Document text ▸
━━━━━━━━

CROP

Monitoring & Metrics

Prometheus metrics, alerting, and monitoring for parts-services Search service — covering autocomplete quality, fitment coverage, data quality, and system health.

Monitoring & Metrics

The Search service exposes Prometheus metrics at GET /metrics for tracking autocomplete quality, equipment fitment coverage, data quality, and system health. All metrics follow Prometheus naming conventions and use low-cardinality labels (~38 total series).

Quick Reference

Accessing Metrics

# View all metrics
curl http://search-service:3001/metrics

# Filter specific metric
curl http://search-service:3001/metrics | grep autocomplete_result_count

# Prometheus UI
http://prometheus:9090/targets

Key Metrics at a Glance

Autocomplete Quality (P1)

MetricTypeTargetAlert Threshold
autocomplete_zero_results_totalCounter< 5% rate> 10%
autocomplete_empty_fallback_totalCounter< 2% rate> 5%
autocomplete_result_countHistogramP95 >= 5P95 < 3

Fitment Coverage (P2)

MetricTypeTargetAlert Threshold
parts_fitment_coverage_ratioGauge (0-1)>= 0.8< 0.6
equipment_fitment_coverage_ratioGauge (0-1)>= 0.8< 0.5
fitment_data_points_total / parts_with_fitment_totalCalculated>= 2< 1.5

Data Quality (P3)

MetricTypeTargetAlert Threshold
catalog_ready_ratioGauge (0-1)>= 0.8< 0.6
missing_image_ratioGauge (0-1)< 0.2> 0.3

Essential PromQL Queries

# Zero result rate (5m window)
(rate(autocomplete_zero_results_total[5m]) / rate(autocomplete_queries_total[5m])) * 100

# Fallback rate
(rate(autocomplete_empty_fallback_total[5m]) / rate(autocomplete_queries_total[5m])) * 100

# Result count P95
histogram_quantile(0.95, rate(autocomplete_result_count_bucket[5m]))

# Query latency P95 (ms)
histogram_quantile(0.95, rate(autocomplete_query_duration_seconds_bucket[5m])) * 1000

# Fitment coverage trend
parts_fitment_coverage_ratio

# Catalog ready percentage
catalog_ready_ratio * 100

Metric Types

All metrics use three Prometheus types:

  • Counter -- Monotonically increasing (total requests, errors). Use rate() to query.
  • Gauge -- Point-in-time value (coverage ratios, document counts). Query directly.
  • Histogram -- Value distributions with buckets (latency, result counts). Use histogram_quantile().

All Metrics

Autocomplete Quality

autocomplete_result_count (Histogram) -- Number of suggestions returned per query.

  • Labels: query_type (short, pn_like, textual, equipment), mode (auto, parts, equipment)
  • Buckets: [0, 1, 3, 5, 10, 20, 50]

autocomplete_zero_results_total (Counter) -- Queries returning zero results.

  • Labels: query_length (short, medium, long), query_type

autocomplete_empty_fallback_total (Counter) -- Enhanced autocomplete falling back to legacy.

━━━━━━━━

Entries ▸

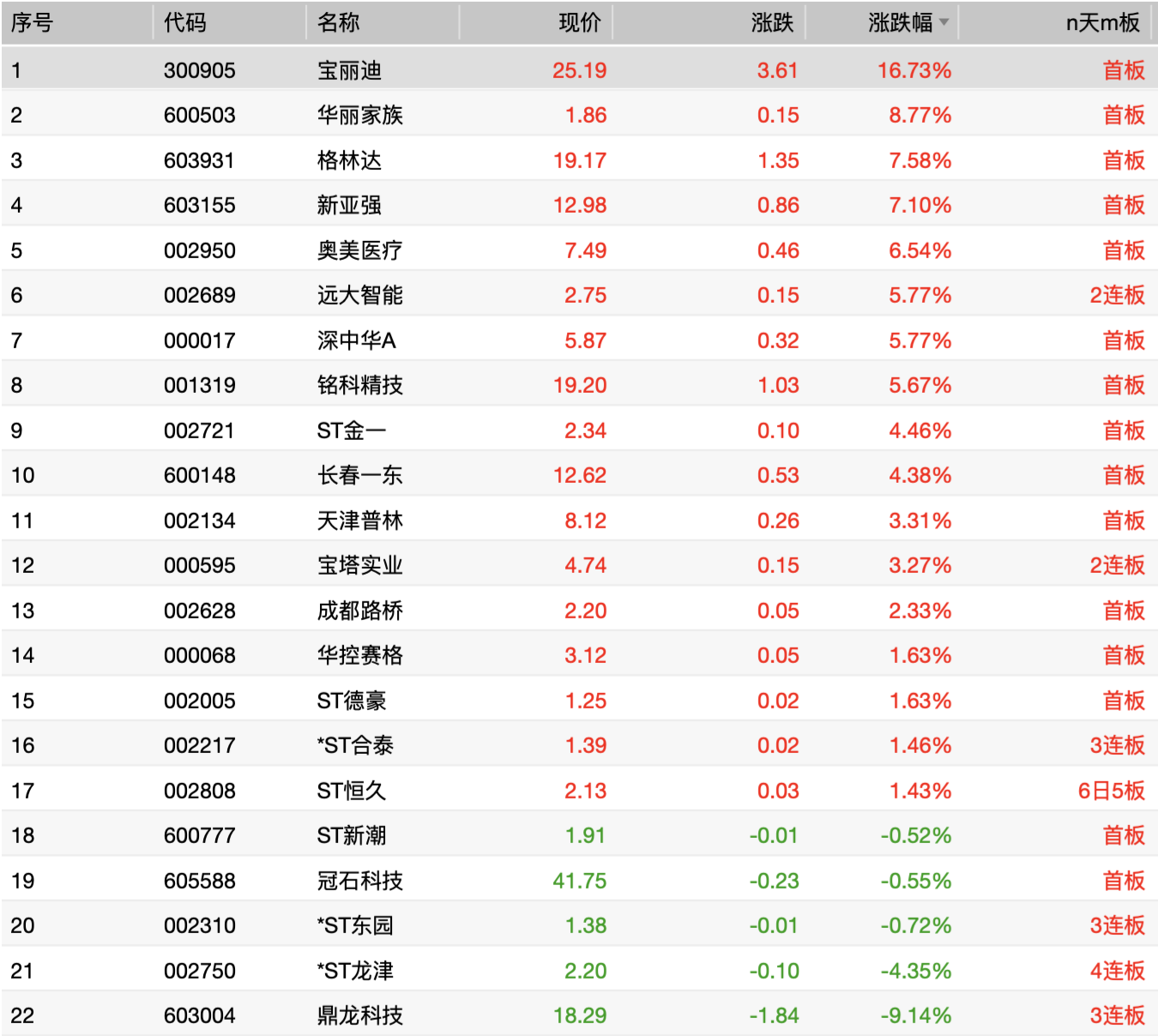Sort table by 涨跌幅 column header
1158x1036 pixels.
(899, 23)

━━━━━━━━

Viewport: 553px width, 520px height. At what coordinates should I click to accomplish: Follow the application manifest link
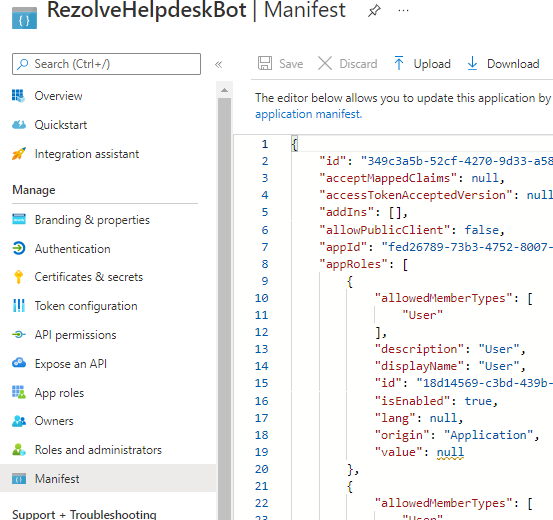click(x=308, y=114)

━━━━━━━━

Required actions ▸
1/ In the monitoring document, why does the Search service expose Prometheus metrics at GET /metrics? Answer in one to three sentences.
2/ Return, word for word, the part of the monitoring document that opens with the words containing "All metrics use" and closes with "(auto, parts, equipment)".

Correct answers ▸
1/ The Search service exposes Prometheus metrics at GET /metrics to track autocomplete quality, equipment fitment coverage, data quality, and system health.

2/
All metrics use three Prometheus types:

  • Counter -- Monotonically increasing (total requests, errors). Use rate() to query.
  • Gauge -- Point-in-time value (coverage ratios, document counts). Query directly.
  • Histogram -- Value distributions with buckets (latency, result counts). Use histogram_quantile().

All Metrics

Autocomplete Quality

autocomplete_result_count (Histogram) -- Number of suggestions returned per query.

  • Labels: query_type (short, pn_like, textual, equipment), mode (auto, parts, equipment)